Aveva destato sconcerto e preoccupazione sul piano diplomatico, soprattutto in Europa e in nord America, la disponibilità a ricevere Putin in Brasile dichiarata dal presidente Lula pochi giorni fa, durante un’intervista rilasciata nel corso del G20 in India.

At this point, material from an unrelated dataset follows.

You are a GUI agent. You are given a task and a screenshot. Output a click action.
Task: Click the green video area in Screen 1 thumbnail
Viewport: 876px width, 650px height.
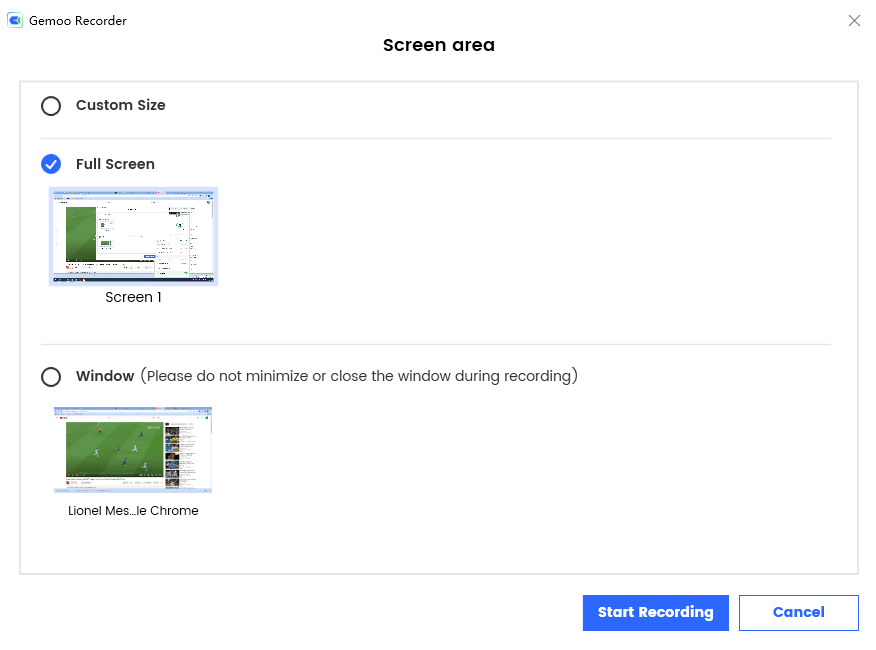(x=80, y=234)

Il presidente brasiliano infatti, dopo aver ricordato che il prossimo vertice BRICS si terrà in Russia e che tutti i suoi membri andranno in Russia senza problemi, aveva sostenuto che il suo omologo russo sarebbe stato invitato a partecipare al G20 del 2024 che si terrà a Rio de Janeiro, nonostante il mandato di cattura emesso dalla Corte Penale Internazionale che ha impedito a Putin di prendere parte agli ultimi importanti summit multilaterali. “Se Putin viene in Brasile, non c’è modo che venga arrestato. No, non sarà arrestato. Nessuno mancherà di rispetto al Brasile. Se si arrestasse qualcuno in Brasile senza l’autorizzazione del governo, si starebbe mancando di rispetto in Brasile. La gente deve prendere sul serio il Brasile e la sua indipendenza”, aveva dichiarato Lula.
Che però ora ritratta, ricordandosi che l’eventuale procedimento di arresto su suolo nazionale brasiliano sarebbe competenza del potere giurisdizionale, e non dell’esecutivo. Ma l’autosmentita, che fa tirare un sospiro di sollievo alla diplomazia atlantica, in realtà giunge a corredo di affermazioni dal (neanche troppo vago) tono provocatorio. Il presidente brasiliano infatti, dopo aver detto che non era nemmeno a conoscenza dell’esistenza di questo “Tribunale”, chiede retoricamente come mai gli Stati Uniti non siano firmatari dello Statuto di Roma (che istituisce la CPI), e come mai neanche la Federazione Russa lo sia, celebrando invece che il Brasile abbia ratificato il trattato istitutivo. Ma, conclude, “mi sembra che i Paesi del Consiglio di Sicurezza dell’ONU siano fuori da questo organismo… e ne fanno parte solo Paesi più piccoli”. Osservazione che non corrisponde certo a verità, dal momento che Francia e Regno Unito aderiscono allo Statuto di Roma.
E difficile pensare che corrisponda a verità anche la asserita “ignoranza” luliana circa l’esistenza della Corte Penale Internazionale: il Brasile perfezionò l’adesione allo Statuto di Roma proprio durante il primo governo Lula nel 2004, e il Partito dei Lavoratori (PT) del tre volte presidente nel 2019 aveva denunciato Bolsonaro per crimini di genocidio proprio dinanzi alla Corte Penale Internazionale.